Those of you who follow me know that I’m not a fan of three-card readings. In my opinion they take too narrow a slice of the deck and tell too shallow a story, requiring considerable intuitive guesswork to fill in the gaps in the narrative. I prefer not to work that hard when the information is available simply be adding a few more positions to the spread. But if I use them I prefer to extract the row from a larger population of drawn cards by applying some kind of a “pointer.” In this case I’m relying on the nominal “facing” of the figures or “flow” of the scenery on the cards in each of three positions to determine which of them to read in the columns. (This is what used to be called a “Chinese menu” approach – “I’ll have one from Column A, one from Column B and one from Column C” – but I imagine that is now politically incorrect.)

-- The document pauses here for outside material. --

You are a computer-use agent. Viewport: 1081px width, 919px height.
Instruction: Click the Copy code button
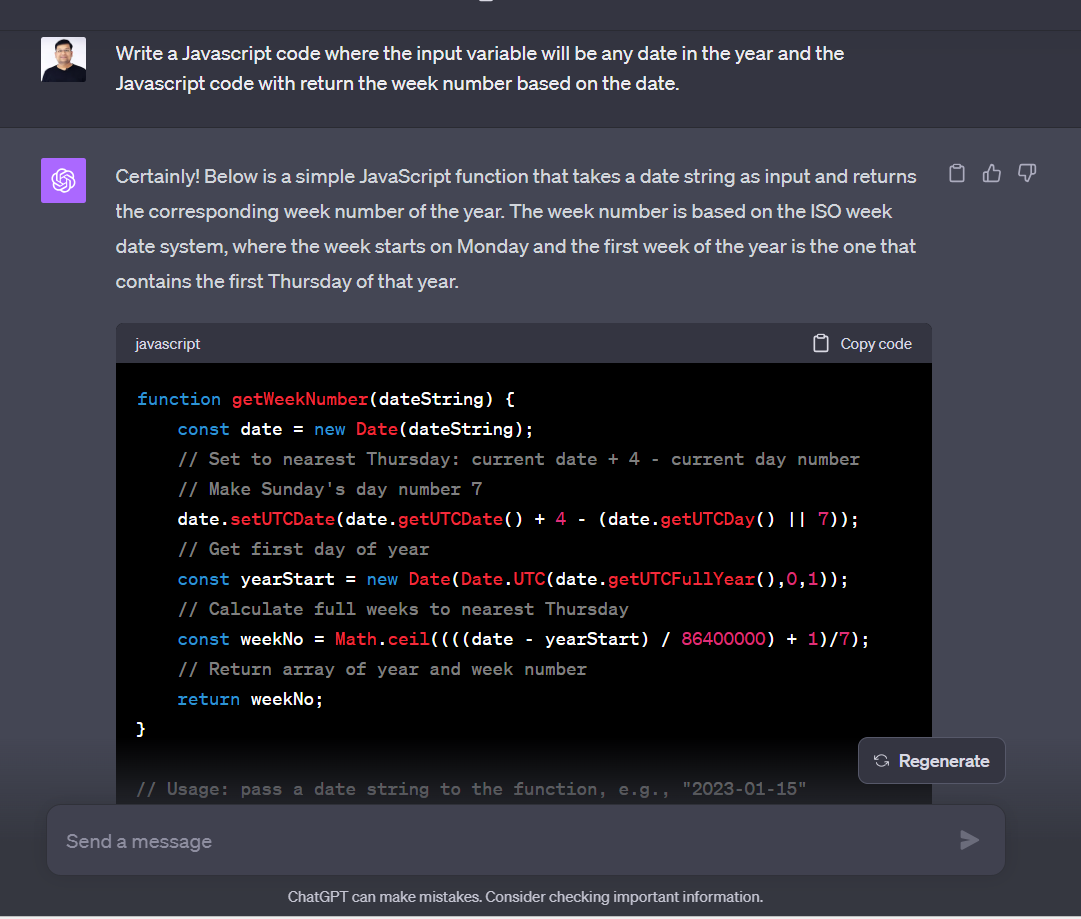tap(862, 343)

The first two cards use rightward orientation to progress the reading, while the last card is “static” (facing neither left nor right) to reflect the end (and the resolution) of the matter. Reversal can be used with this spread, which may also switch the normal upright facing and alter the selection process. Cards are dealt top-to-bottom into the left-hand column until a card of the correct facing turns up. When that happens, the deal moves on to the middle column, where the step is repeated to arrive at the right-hand column. If there are no static cards remaining in the deck when the last column is dealt, the final card pulled should be taken to mean that the initial assumptions must be reconsidered (if it is left-facing), or that further input should be sought before taking any action (if it faces to the right). Since the deck will have been exhausted at this point, precluding the use of clarifiers, there are a couple of choices: do another reading using a second deck and a different spread to extend the outlook; pull clarifiers from another deck; or use the “quintessence” to obtain a “roll-up” perspective on the situation. My personal choice would be the first one.
Below the spread diagram I’ve included a picture of what an actual layout looks like. The King of Pentacles in the Mystical Tarot faces straight out, so I dropped down to the second position in the middle column and got the right-facing 10 of Wands. The Hierophant in the right column still faces straight out even though reversed, so that ended the series.